→ **Tasks and exercises**
(1) In the Spring Boot patterns article, what response does the client get when the data it checks with an ETag has not changed?
(2) Which five patterns does the Spring Boot patterns article name for reaching sub-millisecond API response times?
(3) Write out the Spring Boot patterns article from "In high‑performance Spring" up to and including "in production environments.".

→ **Reading text**
|---|
5 Advanced Spring Boot Patterns for Millisecond API Responses

This article presents five advanced Spring Boot 3.5.0 patterns—ETag with conditional requests, read‑write separation, virtual threads, HTTP client connection reuse, and asynchronous processing—to achieve sub‑millisecond API response times, complete with code examples, configuration steps, and performance benefits.

Spring Full-Stack Practical Cases
Spring Full-Stack Practical Cases
Spring Full-Stack Practical Cases
5 Advanced Spring Boot Patterns for Millisecond API Responses

In high‑performance Spring Boot services, achieving millisecond‑level API latency requires moving beyond basic optimizations. The article introduces five patterns that address hidden inefficiencies in production environments.

1. ETag and Conditional Requests

When an API returns the same data on repeated calls, the server still performs a full query, serialization, compression, and transmission. By adding an ETag based on a version or timestamp, the client can validate freshness without downloading the body, receiving a 304 Not Modified response if unchanged.

// ❌ Every request returns the full response even if data is unchanged
@GetMapping("/products/{id}")
public ResponseEntity<Product> getProduct(@PathVariable Long id) {
    Product product = productService.findById(id);
    return ResponseEntity.ok(product);
    // Client receives 8KB JSON each time
    // Server cannot detect that data has not changed
}
// ✅ Return ETag only when data changes
@GetMapping("/{id}")
|---|
→ **Supplied material**
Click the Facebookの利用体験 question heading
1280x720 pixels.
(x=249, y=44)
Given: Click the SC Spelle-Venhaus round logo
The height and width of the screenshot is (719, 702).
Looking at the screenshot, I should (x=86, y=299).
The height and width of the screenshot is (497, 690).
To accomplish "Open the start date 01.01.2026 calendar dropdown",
|---|
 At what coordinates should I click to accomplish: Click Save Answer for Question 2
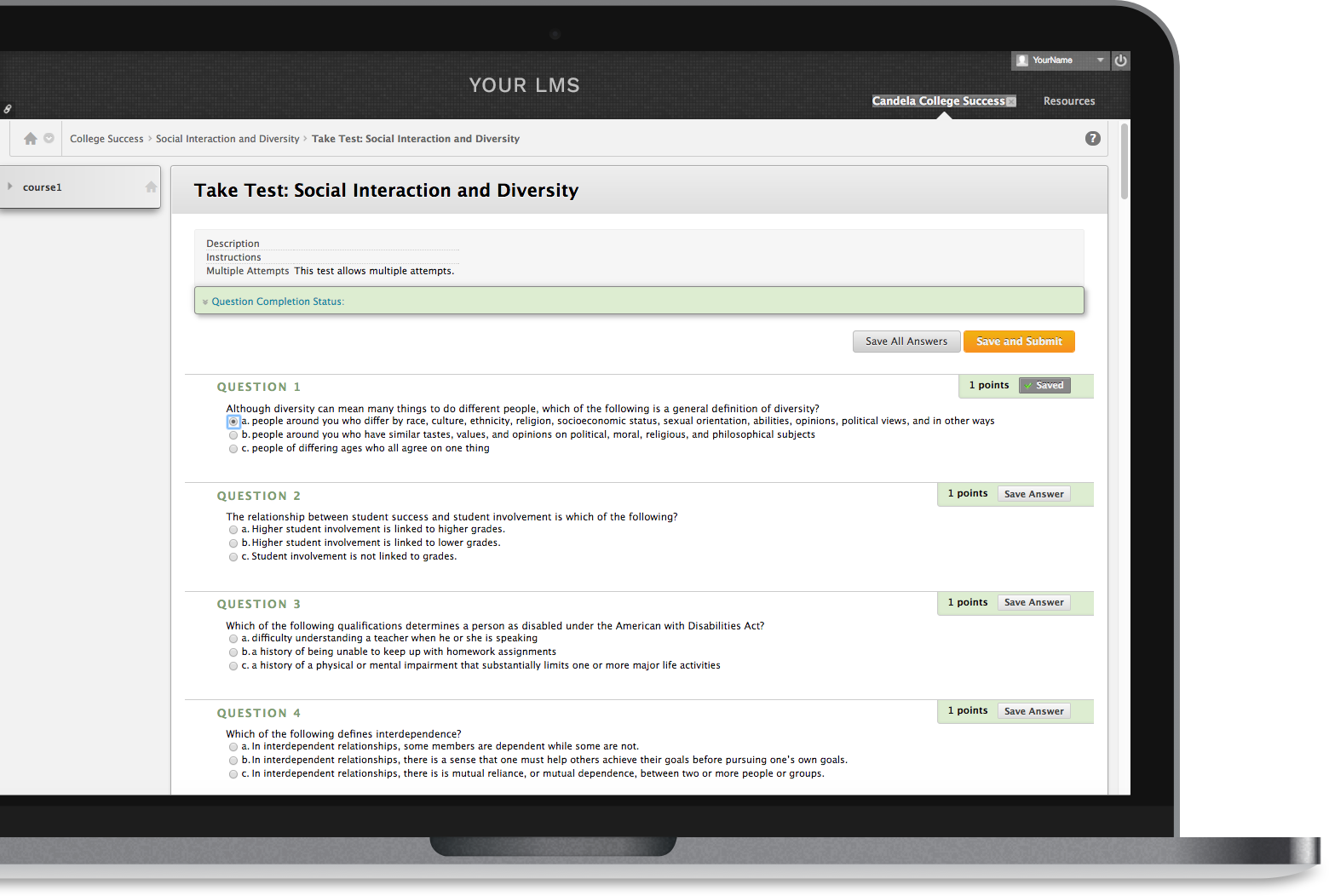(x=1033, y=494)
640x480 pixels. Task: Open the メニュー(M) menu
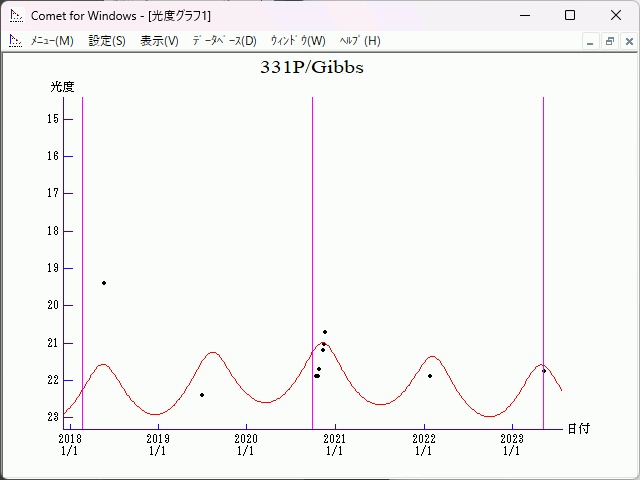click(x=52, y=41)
|---|
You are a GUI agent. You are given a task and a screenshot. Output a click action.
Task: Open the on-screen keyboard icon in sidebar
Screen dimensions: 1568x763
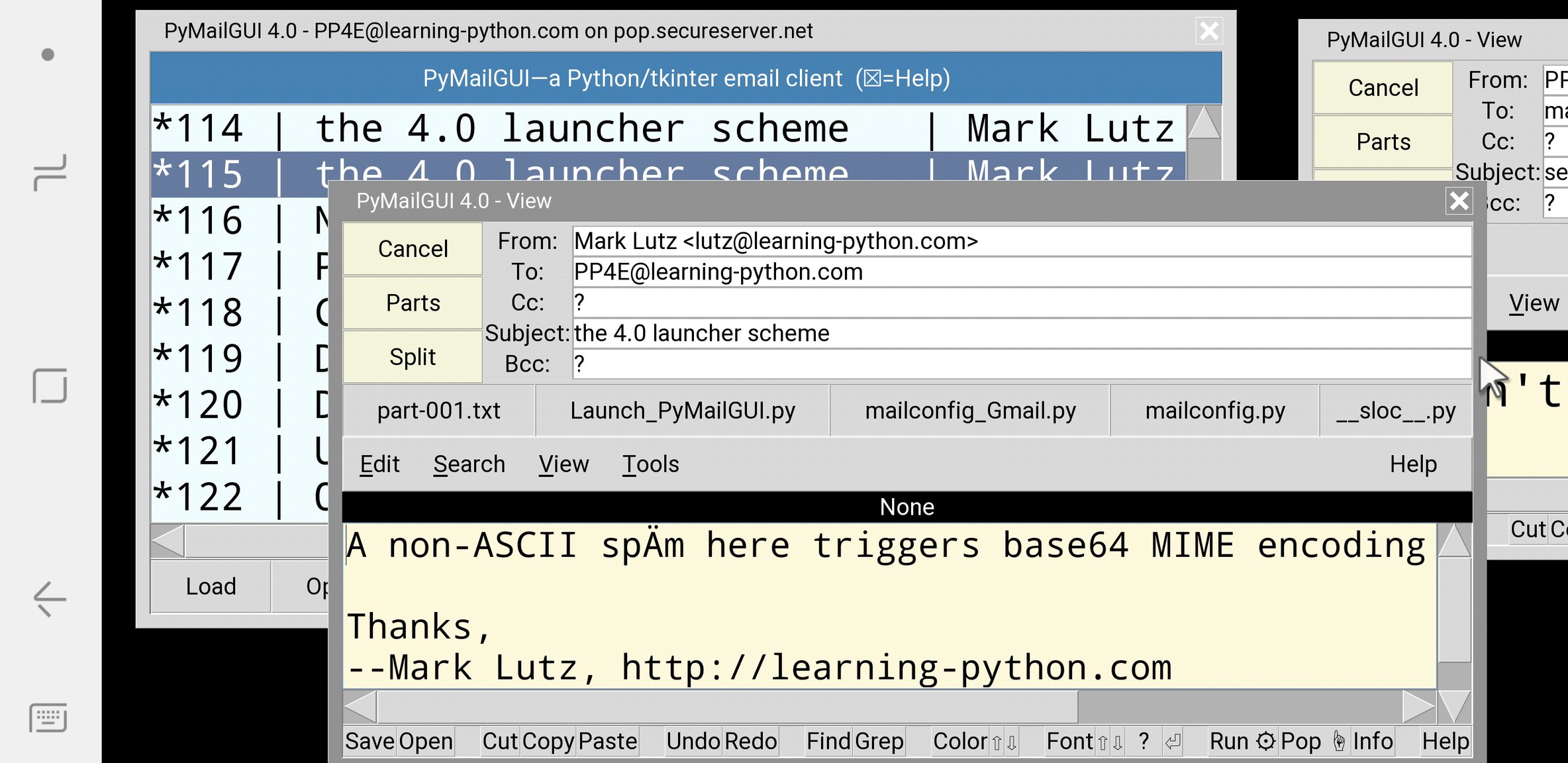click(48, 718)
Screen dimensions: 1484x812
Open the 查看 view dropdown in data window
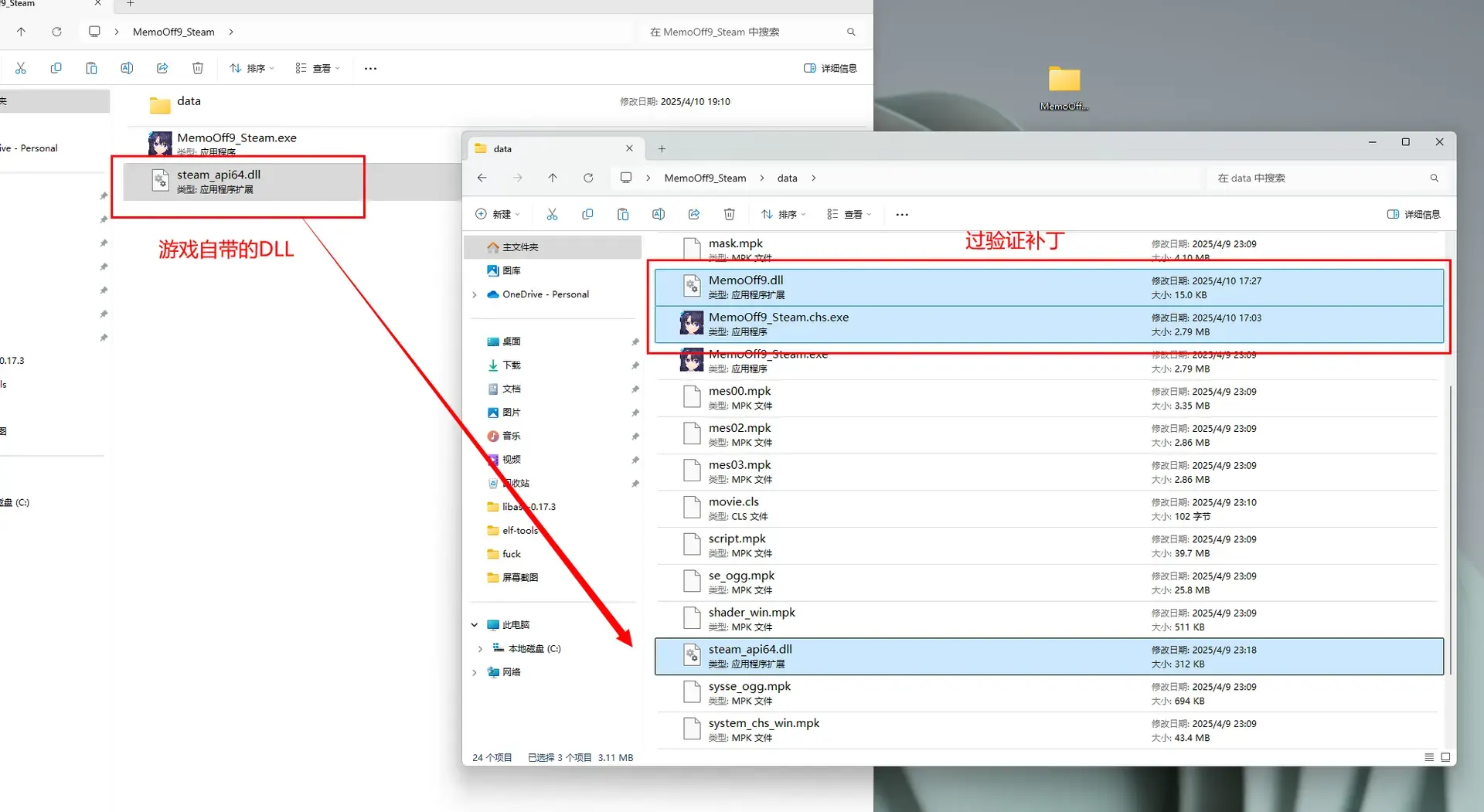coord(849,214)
|---|
→ **Solved problems**
(1) A 304 Not Modified response.

(2)
- ETag with conditional requests
- Read-write separation
- Virtual threads
- HTTP client connection reuse
- Asynchronous processing

(3)
In high‑performance Spring Boot services, achieving millisecond‑level API latency requires moving beyond basic optimizations. The article introduces five patterns that address hidden inefficiencies in production environments.